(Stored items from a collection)
===============
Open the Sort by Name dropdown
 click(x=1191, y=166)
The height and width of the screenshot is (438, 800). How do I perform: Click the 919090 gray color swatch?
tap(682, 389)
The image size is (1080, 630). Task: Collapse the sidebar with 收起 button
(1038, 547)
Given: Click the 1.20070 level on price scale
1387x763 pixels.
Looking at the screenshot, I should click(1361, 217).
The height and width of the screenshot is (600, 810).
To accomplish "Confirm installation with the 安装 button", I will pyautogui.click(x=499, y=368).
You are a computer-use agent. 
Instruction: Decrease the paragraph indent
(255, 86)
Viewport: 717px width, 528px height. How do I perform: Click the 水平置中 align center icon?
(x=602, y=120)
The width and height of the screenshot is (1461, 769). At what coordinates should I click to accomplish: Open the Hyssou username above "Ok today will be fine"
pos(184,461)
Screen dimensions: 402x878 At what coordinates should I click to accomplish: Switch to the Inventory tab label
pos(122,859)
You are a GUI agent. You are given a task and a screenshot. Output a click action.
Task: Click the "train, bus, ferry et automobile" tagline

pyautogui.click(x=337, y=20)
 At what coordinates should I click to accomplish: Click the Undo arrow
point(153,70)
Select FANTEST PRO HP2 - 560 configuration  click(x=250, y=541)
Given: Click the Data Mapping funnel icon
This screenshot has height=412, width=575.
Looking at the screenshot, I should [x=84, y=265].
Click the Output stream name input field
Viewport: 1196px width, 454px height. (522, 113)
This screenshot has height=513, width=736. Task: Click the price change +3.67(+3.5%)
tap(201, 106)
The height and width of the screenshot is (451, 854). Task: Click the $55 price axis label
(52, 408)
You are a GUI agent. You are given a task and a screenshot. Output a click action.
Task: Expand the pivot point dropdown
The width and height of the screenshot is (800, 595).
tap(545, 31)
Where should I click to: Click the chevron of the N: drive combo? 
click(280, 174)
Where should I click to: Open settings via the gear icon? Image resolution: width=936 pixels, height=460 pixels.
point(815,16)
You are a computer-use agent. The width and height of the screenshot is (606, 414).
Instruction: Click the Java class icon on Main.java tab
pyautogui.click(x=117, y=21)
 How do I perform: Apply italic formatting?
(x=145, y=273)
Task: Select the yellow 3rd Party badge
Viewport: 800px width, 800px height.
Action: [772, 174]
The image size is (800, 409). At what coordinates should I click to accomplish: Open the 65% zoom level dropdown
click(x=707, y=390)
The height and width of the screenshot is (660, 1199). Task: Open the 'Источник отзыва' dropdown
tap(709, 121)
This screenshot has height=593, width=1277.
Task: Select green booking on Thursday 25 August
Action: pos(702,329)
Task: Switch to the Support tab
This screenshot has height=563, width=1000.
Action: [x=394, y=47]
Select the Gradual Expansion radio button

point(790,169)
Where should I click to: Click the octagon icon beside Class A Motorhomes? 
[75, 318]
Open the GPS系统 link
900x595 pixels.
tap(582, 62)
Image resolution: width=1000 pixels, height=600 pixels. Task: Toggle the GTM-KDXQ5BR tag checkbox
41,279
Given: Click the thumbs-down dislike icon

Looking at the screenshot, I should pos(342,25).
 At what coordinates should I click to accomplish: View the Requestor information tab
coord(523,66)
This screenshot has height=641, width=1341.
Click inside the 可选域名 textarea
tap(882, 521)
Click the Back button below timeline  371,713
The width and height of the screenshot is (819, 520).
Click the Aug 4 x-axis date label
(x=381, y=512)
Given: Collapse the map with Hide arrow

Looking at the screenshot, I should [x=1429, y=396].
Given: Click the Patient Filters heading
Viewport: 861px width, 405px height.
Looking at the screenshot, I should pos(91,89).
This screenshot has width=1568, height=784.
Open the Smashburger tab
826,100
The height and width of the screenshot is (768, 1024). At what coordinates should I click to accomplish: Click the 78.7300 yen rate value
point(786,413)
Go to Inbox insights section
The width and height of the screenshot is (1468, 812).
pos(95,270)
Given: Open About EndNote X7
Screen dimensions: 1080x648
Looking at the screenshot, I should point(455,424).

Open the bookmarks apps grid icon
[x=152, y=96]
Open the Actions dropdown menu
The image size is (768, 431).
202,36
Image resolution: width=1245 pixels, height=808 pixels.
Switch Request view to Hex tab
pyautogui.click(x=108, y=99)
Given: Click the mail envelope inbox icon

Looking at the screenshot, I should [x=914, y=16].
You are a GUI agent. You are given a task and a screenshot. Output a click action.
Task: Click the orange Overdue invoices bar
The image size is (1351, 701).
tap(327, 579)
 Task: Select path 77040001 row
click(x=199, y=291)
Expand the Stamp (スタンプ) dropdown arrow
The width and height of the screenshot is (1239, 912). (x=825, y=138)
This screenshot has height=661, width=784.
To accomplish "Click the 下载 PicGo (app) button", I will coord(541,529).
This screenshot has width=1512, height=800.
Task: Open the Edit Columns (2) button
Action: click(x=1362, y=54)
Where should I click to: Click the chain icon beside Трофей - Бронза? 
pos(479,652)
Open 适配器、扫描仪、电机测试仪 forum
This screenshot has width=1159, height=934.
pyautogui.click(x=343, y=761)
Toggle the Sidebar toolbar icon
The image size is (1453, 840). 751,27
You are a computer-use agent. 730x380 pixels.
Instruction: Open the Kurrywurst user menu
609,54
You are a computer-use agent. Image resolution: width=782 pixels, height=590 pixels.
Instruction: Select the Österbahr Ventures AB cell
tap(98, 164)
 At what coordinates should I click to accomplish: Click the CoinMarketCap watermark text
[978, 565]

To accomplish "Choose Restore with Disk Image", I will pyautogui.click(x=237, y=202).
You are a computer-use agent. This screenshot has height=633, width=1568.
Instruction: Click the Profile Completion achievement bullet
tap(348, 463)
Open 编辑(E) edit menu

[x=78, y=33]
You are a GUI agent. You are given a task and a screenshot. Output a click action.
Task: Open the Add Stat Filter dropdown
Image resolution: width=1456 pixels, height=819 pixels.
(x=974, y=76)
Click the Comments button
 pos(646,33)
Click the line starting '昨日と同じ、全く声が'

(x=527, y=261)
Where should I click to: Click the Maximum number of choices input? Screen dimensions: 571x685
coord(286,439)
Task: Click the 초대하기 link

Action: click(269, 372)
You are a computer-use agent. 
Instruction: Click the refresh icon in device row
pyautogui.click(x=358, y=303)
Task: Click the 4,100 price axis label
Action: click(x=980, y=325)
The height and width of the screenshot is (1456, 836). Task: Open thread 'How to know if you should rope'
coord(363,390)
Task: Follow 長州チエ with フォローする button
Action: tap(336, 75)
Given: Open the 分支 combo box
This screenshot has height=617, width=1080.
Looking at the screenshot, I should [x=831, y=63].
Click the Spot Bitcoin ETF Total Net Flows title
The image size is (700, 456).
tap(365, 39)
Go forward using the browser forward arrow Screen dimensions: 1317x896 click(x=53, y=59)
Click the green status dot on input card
===============
Give every line from the start of the records through the line containing "Looking at the screenshot, I should click(1361, 217).", inclusive, as a numbered list, leaving out any blank lines.

1. Open the Sort by Name dropdown
2.  click(x=1191, y=166)
3. The height and width of the screenshot is (438, 800). How do I perform: Click the 919090 gray color swatch?
4. tap(682, 389)
5. The image size is (1080, 630). Task: Collapse the sidebar with 收起 button
6. (1038, 547)
7. Given: Click the 1.20070 level on price scale
8. 1387x763 pixels.
9. Looking at the screenshot, I should click(1361, 217).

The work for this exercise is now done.